Nous n’avons, comme témoins de la préhistoire, que des instruments ethniques : cliquettes, flûtes en os, hochets et sonnailles, racleurs, conques, rhombes, tambours, etc., tandis que les civilisations de l’Antiquité nous révèlent l’existence d’instruments savants. L’origine de la plupart de ceux qui sont en usage aujourd’hui remonte aux civilisations mésopotamienne, égyptienne et grecque. Par Mésopotamie, nous entendons Sumer et Elam, puis Babylone et le monde hébraïque, Assour et la Perse ; toutes ces cultures ont utilisé une très grande variété d’instruments : lyres, harpes, luths, cliquettes, sistres, cloches, cymbales, flûtes et flûtes de Pan, instruments à anche, trompettes et divers tambours ; de tous, des spécimens sont conservés dans les musées. En outre, nous les connaissons, comme nous connaissons le luth, par des statuettes, des sceaux et des rouleaux ; nous pouvons ajouter à ces documents ceux qui proviennent de textes cunéiformes. Il est évident que les instruments qui ont survécu, comme les lyres d’Our, sont un apport précieux pour la recherche des origines ; cependant, les représentations figurées et les textes nous permettent d’étendre nos connaissances en nous indiquant comment et en quelles circonstances ces instruments étaient joués et de quelle manière ils étaient groupés en ensemble. Il y a cinq mille ans existaient deux types de lyres : l’un léger, au corps arrondi, facile à porter, l’autre plus lourd, au corps rectangulaire, en général recouvert d’une riche décoration. Nous retrouvons ces mêmes modèles en Égypte, dans le monde hébraïque, en Grèce, en Étrurie et à Rome ; l’un et l’autre sont encore en usage en Éthiopie aujourd’hui. Quant au type léger au corps arrondi, il est joué au Soudan, en Ouganda, en Tanzanie, au Kenya et au Congo. Les lyres ont une descendance au Moyen Âge dans le crwth (ou crowd) gallois et dans le cruit irlandais, dont les cordes étaient soit pincées, soit frottées. Jusqu’à ces dernières années, on jouait des lyres populaires finnoises et estoniennes (toutefois avec un archet), dernière survivance de ces instruments qui nous viennent de l’Antiquité.

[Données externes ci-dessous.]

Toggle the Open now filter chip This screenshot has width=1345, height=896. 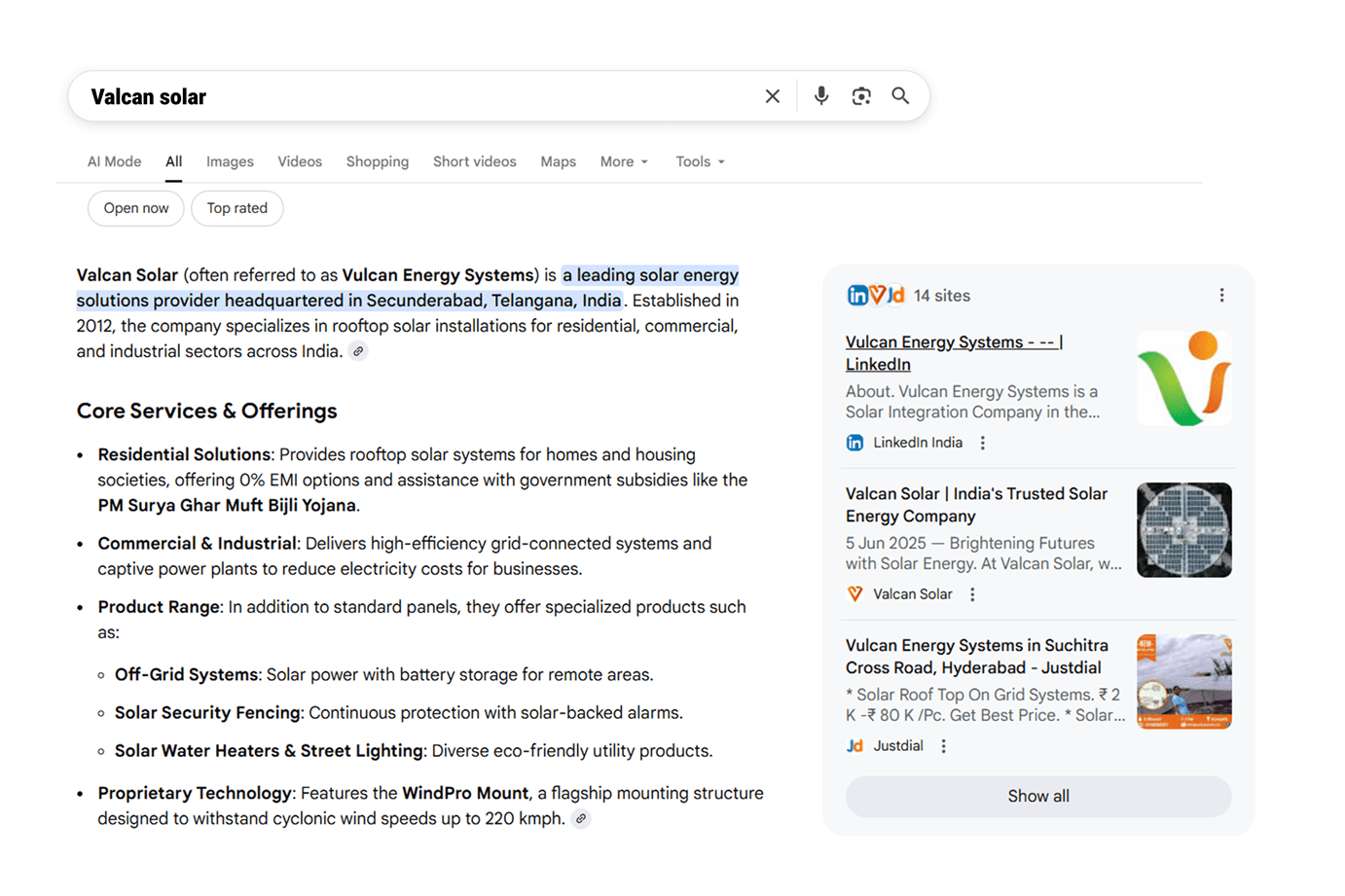coord(135,207)
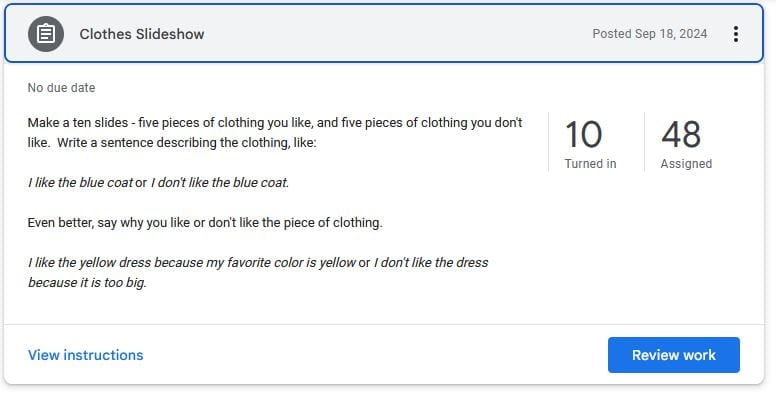Screen dimensions: 776x402
Task: Click the "Even better, say why" sentence
Action: click(205, 222)
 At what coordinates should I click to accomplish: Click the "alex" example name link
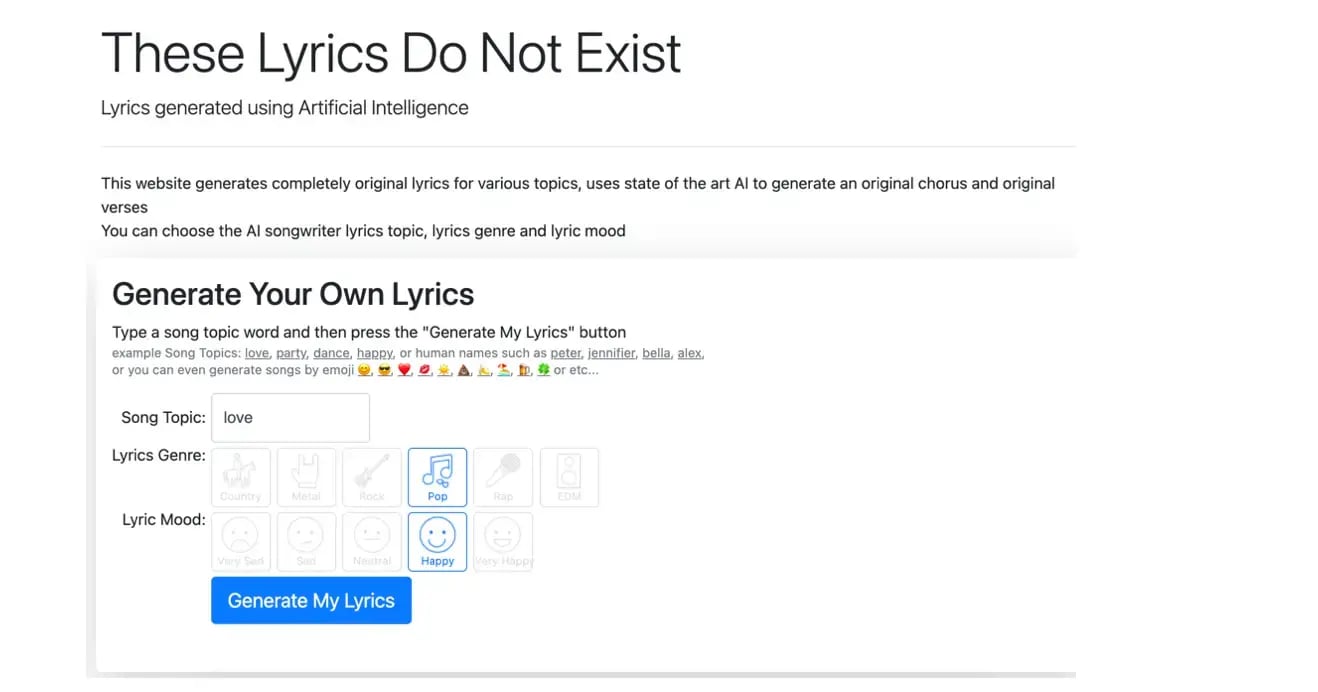tap(689, 353)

Des harpes, arquées et angulaires, se trouvent à côté des lyres dans les mêmes régions et à la même époque : les unes et les autres ont remonté la vallée du Nil et sont jouées en Afrique dans les pays que nous avons cités plus haut. Les harpes parviennent également en Orient (il est probable que la vīnā, citée dans le Mahābhārata et par le théoricien de la musique Bharata au début de notre ère, est l’équivalent de la harpe). L’instrument est représenté sur des bas-reliefs de temples au viiie s. De l’Iran — où l’usage de la harpe s’est maintenu jusqu’à une époque relativement récente — et du Turkestan chinois, la harpe gagne la Chine vers les ive et ve s., mais ne s’y implante pas.

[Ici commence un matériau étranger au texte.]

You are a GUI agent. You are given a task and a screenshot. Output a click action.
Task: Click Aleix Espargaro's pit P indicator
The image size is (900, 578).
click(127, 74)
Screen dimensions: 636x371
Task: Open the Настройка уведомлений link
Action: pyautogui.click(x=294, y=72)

Il paraît impossible de rattacher avec quelque certitude la harpe* européenne à un modèle de harpe du Proche-Orient, quoique celle-ci présente des ressemblances avec certaines harpes angulaires. Il se peut que l’instrument connu sous le nom de rotte en Angleterre et en Irlande au viiie s. apr. J.-C. ait été une harpe. Au Moyen Âge, nous trouvons de nombreuses représentations de la harpe, tant sur les miniatures que sur les sculptures. Parfois, les cordes étaient de métal, parfois de boyaux ; elles variaient en nombre de sept à vingt-cinq ; certains modèles étaient fort petits, et d’autres très importants ; la harpe, instrument d’intimité, dont jouaient ménestrels et grands seigneurs, a subi des transformations : son corps s’est affiné au cours de trois siècles (du xive au xvie).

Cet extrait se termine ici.